Rechtspraak
Rechtbank Limburg (Locatie Maastricht), 7 oktober 2019
ECLI:NL:RBLIM:2019:9130
werknemer/v.o.f. x, PAS Bewindvoering en Nikolaus Grill Gmbh
Feiten
Werknemer is op 1 november 2006 in dienst van X getreden in de functie van keukenhulp/algemene hulp. X exploiteerde tot (in ieder geval) 1 november 2018 een Grieks restaurant. X is met ingang van 8 januari 2019 ontbonden. Werknemer ontving sinds december 2018 geen loon meer. Op 1 november 2018 heeft – via bemiddeling van de verhuurder van het bedrijfsobject – een overdracht van de huurovereenkomst, inventaris en goodwill van X aan Nikolaus plaatsgevonden. Het Grieks restaurant is vanaf medio januari 2019 gesloten. Bij beschikking van 28 februari 2019 zijn de goederen van vennoot 1 en vennoot 2 onder bewind gesteld met benoeming van Pas als bewindvoerder. Centraal in deze procedure staat de vraag of er sprake is van overgang van onderneming in de zin van artikel 7:662 en verder BW. Werknemer, X en Pas stellen dat daarvan sprake is. Nikolaus betwist dat.
Oordeel
De kantonrechter oordeelt als volgt.
Overgang van onderneming
Vaststaat dat Nikolaus met ingang van 1 november 2018 de huurder is van het bedrijfspand waarin X het Grieks restaurant exploiteerde. Per dezelfde datum is de huurovereenkomst op grond waarvan X het bedrijfspand huurde geëindigd. Verder staat vast dat Nikolaus € 50.000 heeft betaald als overnamesom voor exploitatie, inventaris en goodwill van X. Dit duidt er zonder meer op dat de onderneming van X als gevolg van een overeenkomst is overgegaan op Nikolaus. Het feit dat dit bedrag schriftelijk is overeengekomen met en betaald aan de verhuurder, doet daar verder in de gegeven omstandigheden niet aan af. Vast staat immers dat X een aanzienlijke huurschuld had en dat met deze constructie die huurschuld (deels) is afgelost door rechtstreekse betaling aan de verhuurder. Werknemer is bovendien gevraagd te blijven werken en heeft daartoe sleutels ontvangen voor de vervangen sloten van het bedrijf.

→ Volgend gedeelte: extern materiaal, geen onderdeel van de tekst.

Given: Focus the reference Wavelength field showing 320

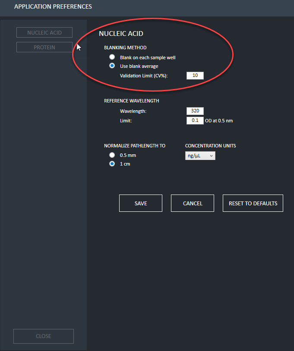Looking at the screenshot, I should [195, 111].
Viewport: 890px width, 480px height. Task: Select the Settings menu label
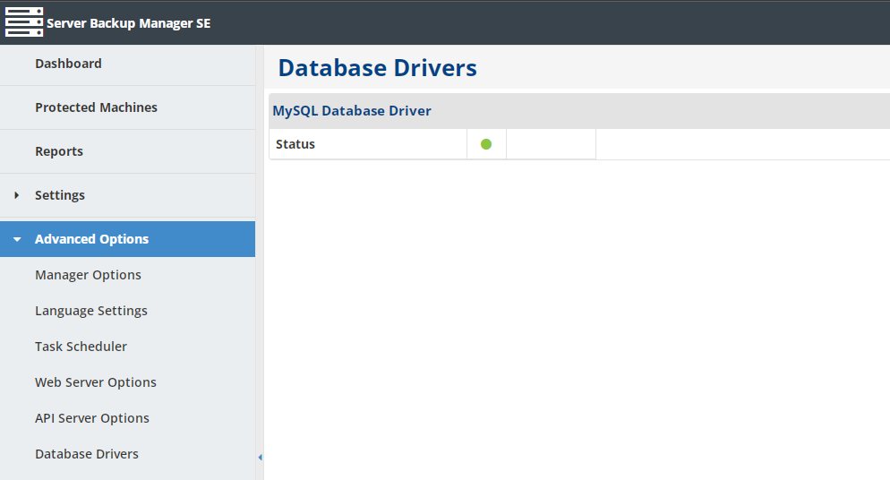[x=60, y=195]
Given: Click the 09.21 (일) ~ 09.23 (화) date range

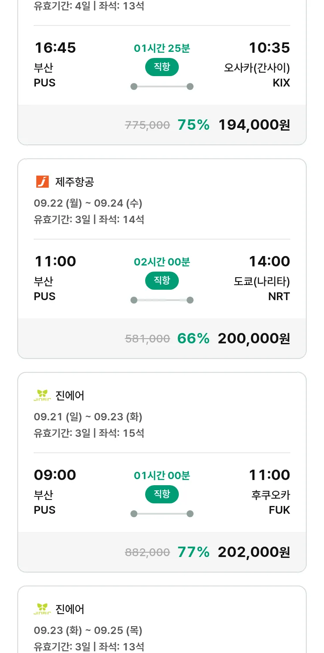Looking at the screenshot, I should pos(88,417).
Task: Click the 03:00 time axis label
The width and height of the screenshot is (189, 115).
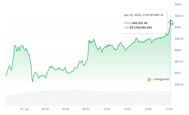Action: point(45,109)
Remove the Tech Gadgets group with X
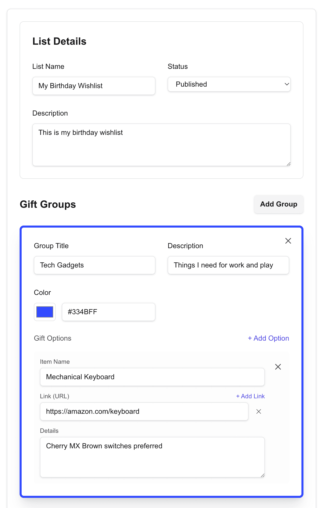The image size is (320, 508). [x=288, y=241]
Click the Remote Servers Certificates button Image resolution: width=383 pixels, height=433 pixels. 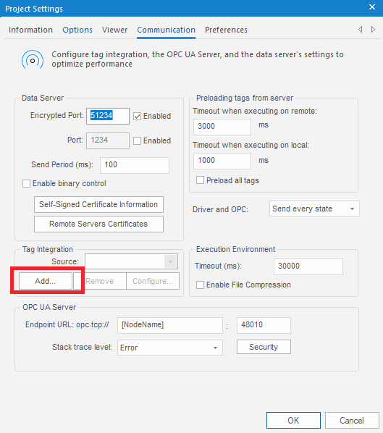[98, 224]
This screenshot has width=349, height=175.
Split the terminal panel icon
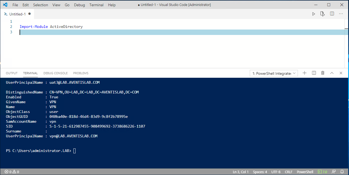pyautogui.click(x=314, y=73)
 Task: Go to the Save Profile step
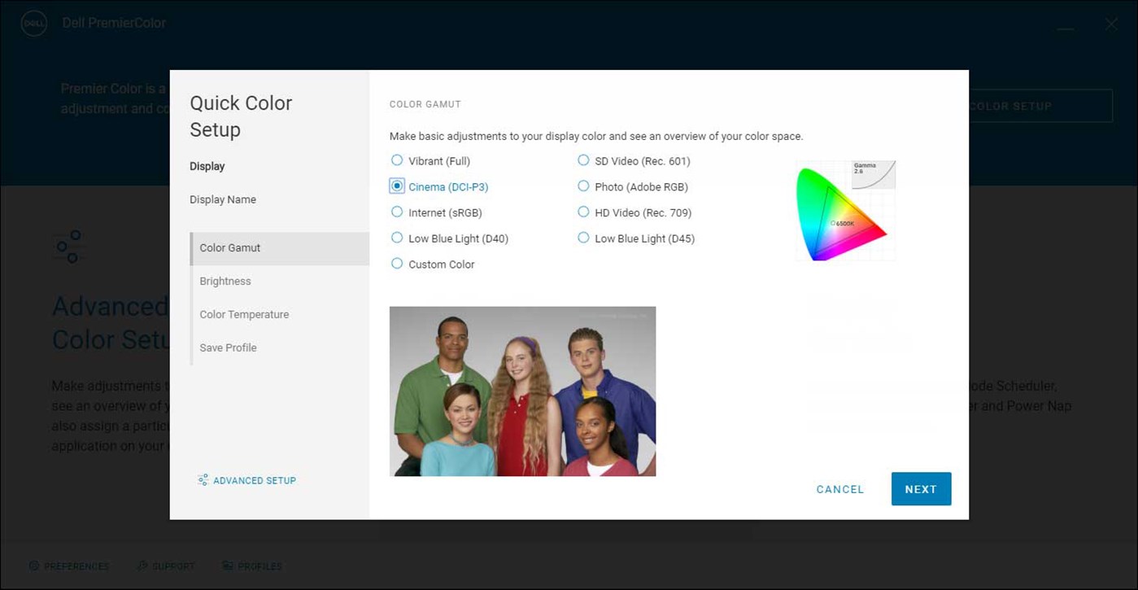coord(227,347)
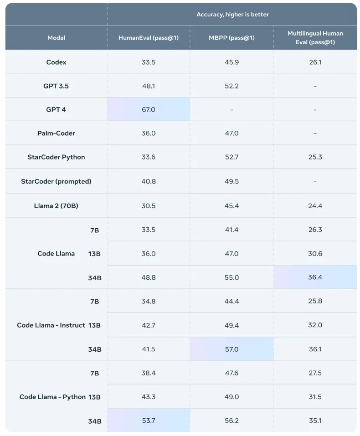360x436 pixels.
Task: Select the Codex multilingual value 26.1
Action: (315, 62)
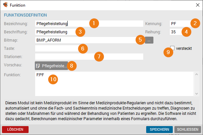Click the ladybug app icon in title bar
Viewport: 203px width, 135px height.
(6, 5)

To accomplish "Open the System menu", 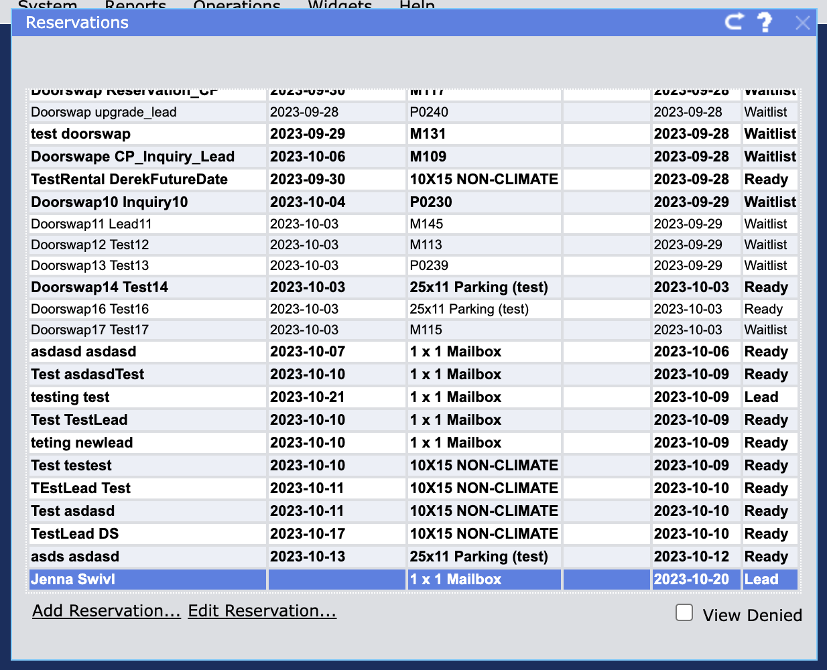I will tap(48, 6).
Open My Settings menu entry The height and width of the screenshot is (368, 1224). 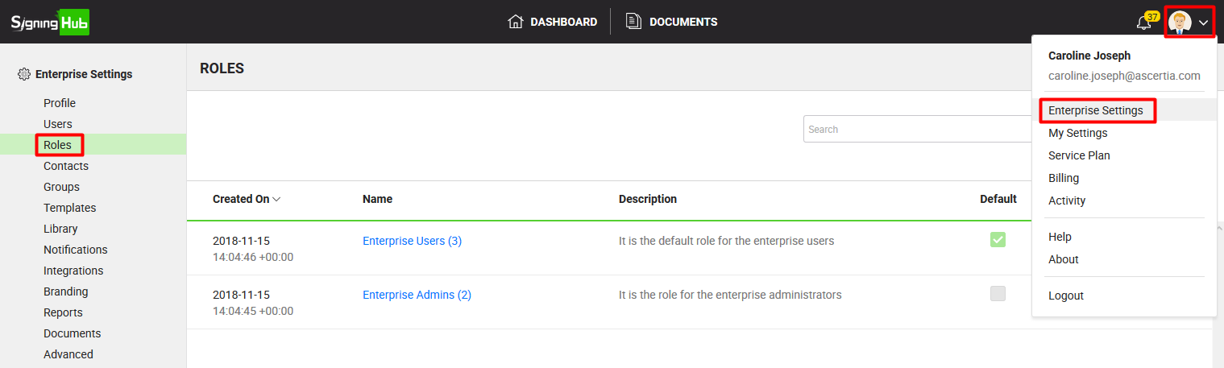coord(1077,133)
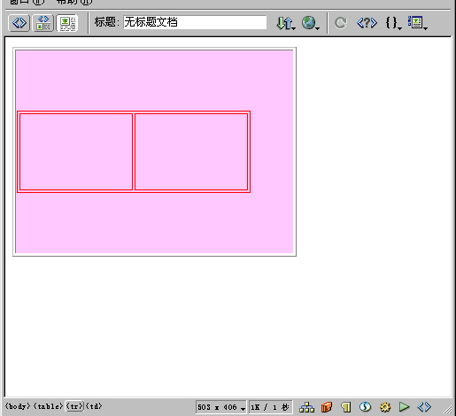Select the table tag in tag selector
The height and width of the screenshot is (416, 456).
[48, 406]
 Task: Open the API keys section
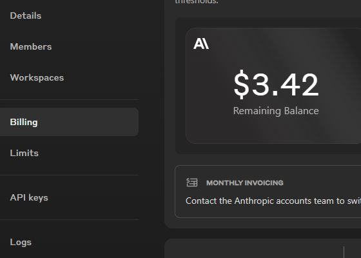tap(29, 197)
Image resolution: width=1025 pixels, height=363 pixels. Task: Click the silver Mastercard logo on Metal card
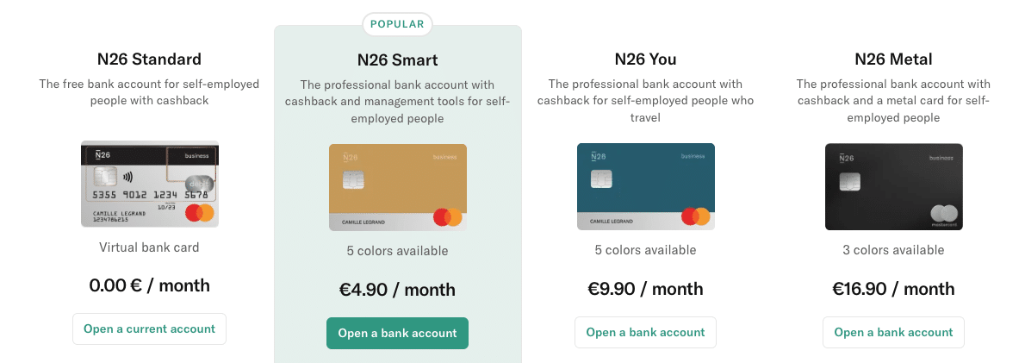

Ontbindingsverzoek werknemer onder toekenning van een billijke vergoeding
Nikolaus is als gevolg van de overgang van onderneming per 1 november 2018 de werkgever van werknemer. Tegen het verzoek van werknemer om de arbeidsovereenkomst met Nikolaus te ontbinden heeft Nikolaus (behalve met zijn stelling dat zij geen werkgever van werknemer is) geen verweer gevoerd. De omstandigheid dat Nikolaus ontkent werkgever te zijn en tot op heden geen loon aan werknemer heeft betaald, is van dien aard dat de arbeidsovereenkomst billijkheidshalve dadelijk of na korte tijd dient te eindigen (art. 7:671c lid 1 BW). Omdat werknemer verzoekt om tegen een zo vroeg mogelijke datum te ontbinden en Nikolaus zich daar niet tegen verzet, zal de kantonrechter bepalen dat de arbeidsovereenkomst vandaag eindigt. Nikolaus ontkent (en blijft ook in deze procedure tegen beter weten in ontkennen) dat hij de (nieuwe) werkgever is van werknemer en weigert aan werknemer sinds december 2018 loon te betalen. Nikolaus heeft [verzoeker] hierdoor in een lastig parket gemanoeuvreerd. Werknemer heeft namelijk, omdat de arbeidsovereenkomst nog steeds bestaat, formeel geen recht op een bijstands- of WW-uitkering. Als gevolg daarvan heeft werknemer geen andere uitweg gezien dan het starten van deze procedure waarin hij (onder meer) verzoekt om ontbinding van de arbeidsovereenkomst. De kantonrechter is op grond van deze overwegingen van oordeel dat Nikolaus ernstig verwijtbaar heeft gehandeld/nagelaten als gevolg waarvan de arbeidsovereenkomst wordt ontbonden. Aannemelijk is dus dat hij gedurende die twee jaar geen nieuwe baan zal vinden. Op basis van het loon waar hij recht op gehad zou hebben gedurende die twee jaar en de veronderstelling dat hij in die periode wel recht zal hebben op een WW-uitkering van grosso modo 70% van het laatstverdiende loon, komt de kantonrechter op een billijke vergoeding van € 12.000 bruto. Voorts komt werknemer een transitievergoeding en achterstallig loon toe.